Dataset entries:
========
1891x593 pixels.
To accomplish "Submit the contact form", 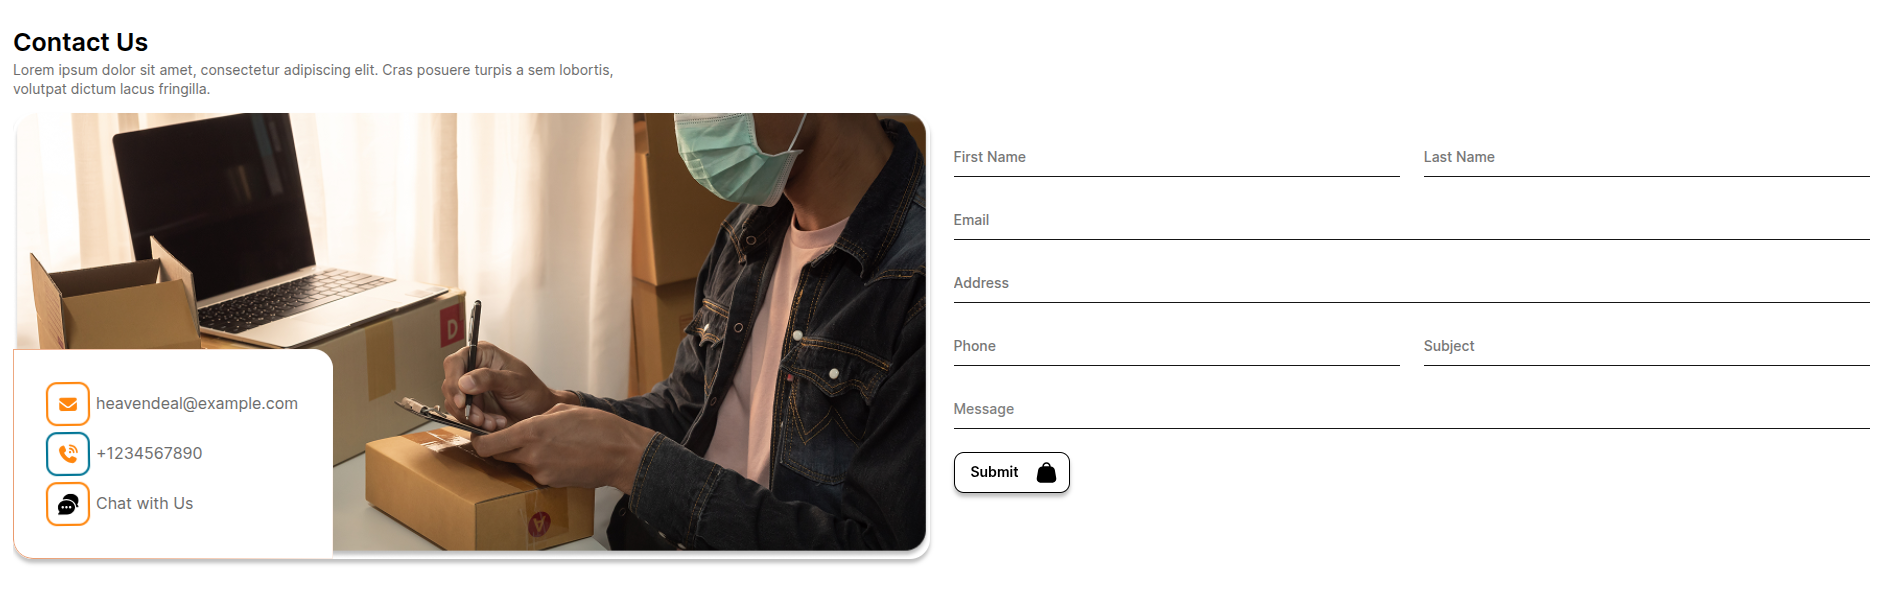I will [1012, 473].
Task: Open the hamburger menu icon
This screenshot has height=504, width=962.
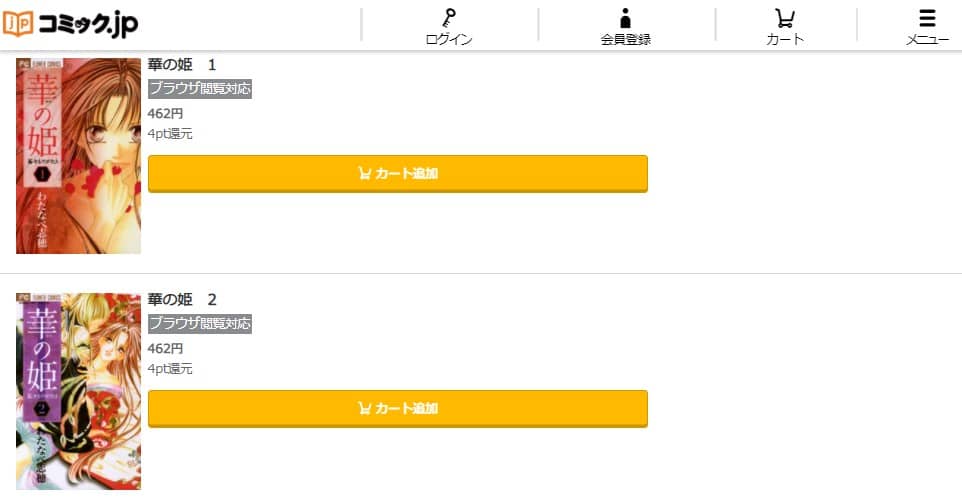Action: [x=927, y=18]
========
Exercise brief: Copy exactly, and only, the lines running from the one containing "Task: Open the hamburger menu icon" through the final line of the data, and omit the pictures.

Solved exercise:
Task: Open the hamburger menu icon
This screenshot has height=504, width=962.
Action: [x=927, y=18]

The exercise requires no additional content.